We need a word more like "understretch" to describe the national condition. The problem does not lie with too-muchness abroad but with too-littleness at home. And the source of the problem is not an overambitious state but an implacable hostility to the operations of the state. Kennedy also writes that while America's laissez-faire culture and economy make it better able to adjust to rapid change than are more dirigiste societies, doing so "depends upon the existence of a national leadership which can understand the larger processes at work in the world today." The deliberations of Congress -- not just in recent days but in recent years -- vividly show the danger of wrongheaded leadership.
The near default, the shutdown of the government, the sequestration of budget funds -- these are just the latest symptoms of a political, but also psychological, disease. The leadership of the Republican Party -- and not just the Tea Party faction -- believes that the federal government is bad. It has believed that at least since Newt Gingrich overthrew the party's moderate leadership in 1994. In 2012, Mitt Romney, a Republican centrist, ran for president on a platform that would have reduced federal spending to 20 percent of GDP, 2 percentage points lower than it was during the time of small-government apostle Ronald Reagan -- even though Medicare costs were a small fraction then of what they are today. (Matt Miller of the Washington Post has long been an eloquent voice on this madness, as for example here.) To accommodate deep tax cuts, Romney would have eliminated much of the federal government beyond the Pentagon. That is now the orthodoxy of one of America's two political parties.

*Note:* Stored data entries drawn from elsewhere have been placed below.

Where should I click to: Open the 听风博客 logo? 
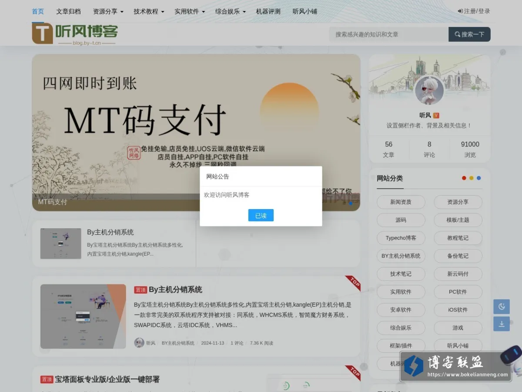75,34
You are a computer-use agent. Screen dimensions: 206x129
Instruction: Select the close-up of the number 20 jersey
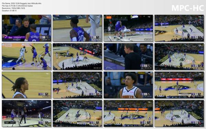pyautogui.click(x=77, y=28)
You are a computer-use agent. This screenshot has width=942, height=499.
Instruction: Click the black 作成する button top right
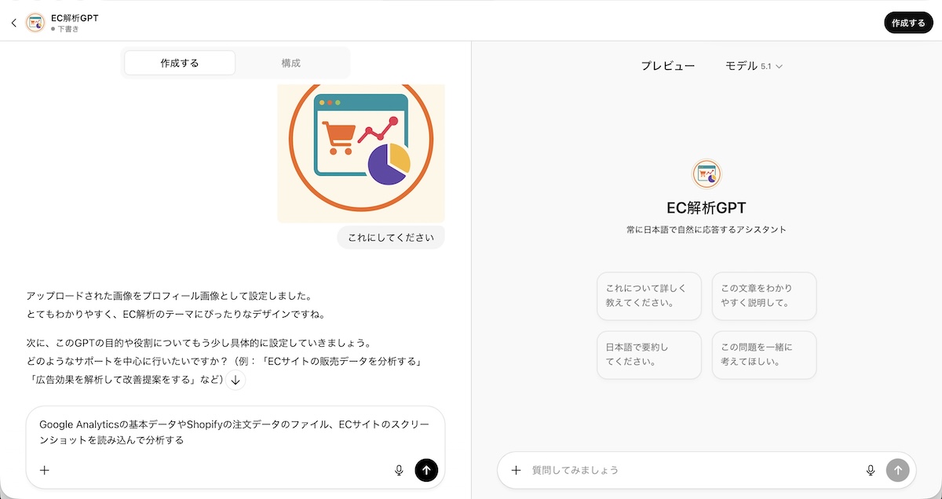[x=908, y=22]
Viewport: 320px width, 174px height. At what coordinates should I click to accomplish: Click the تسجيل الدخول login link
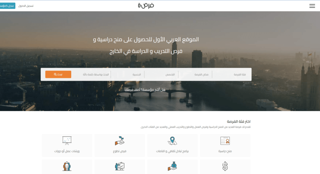pos(26,6)
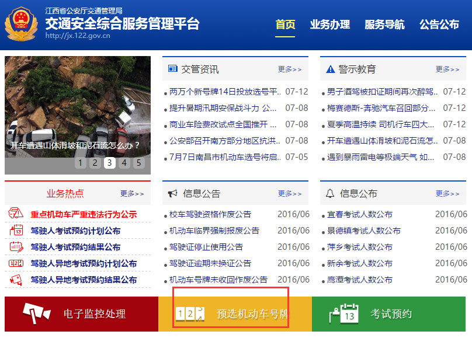Click the monitor icon beside 交管资讯
The image size is (472, 338).
tap(172, 68)
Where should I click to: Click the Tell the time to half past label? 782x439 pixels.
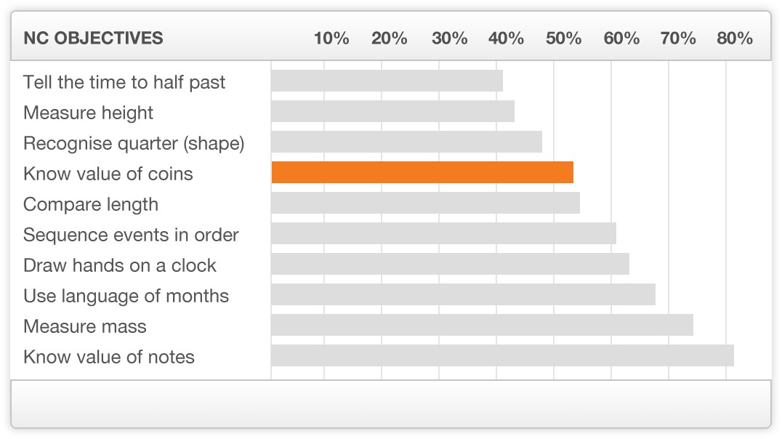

Meanwhile, the United States is falling behind in crucial areas where it led not long ago. The national store of human capital is diminishing as average rates of literacy and numerical understanding plummet in comparison with rates in other countries, as a recent OECD report demonstrated. A smaller percentage of Americans now both attend and graduate from college than in many Western countries. Crumbling infrastructure increases transaction costs; just compare the trip to JFK airport to the commute to almost any other global airport. The United States still leads the world in spending on research and development, but China has closed much of a formerly immense gap, and many countries now spend more as a percentage of GDP.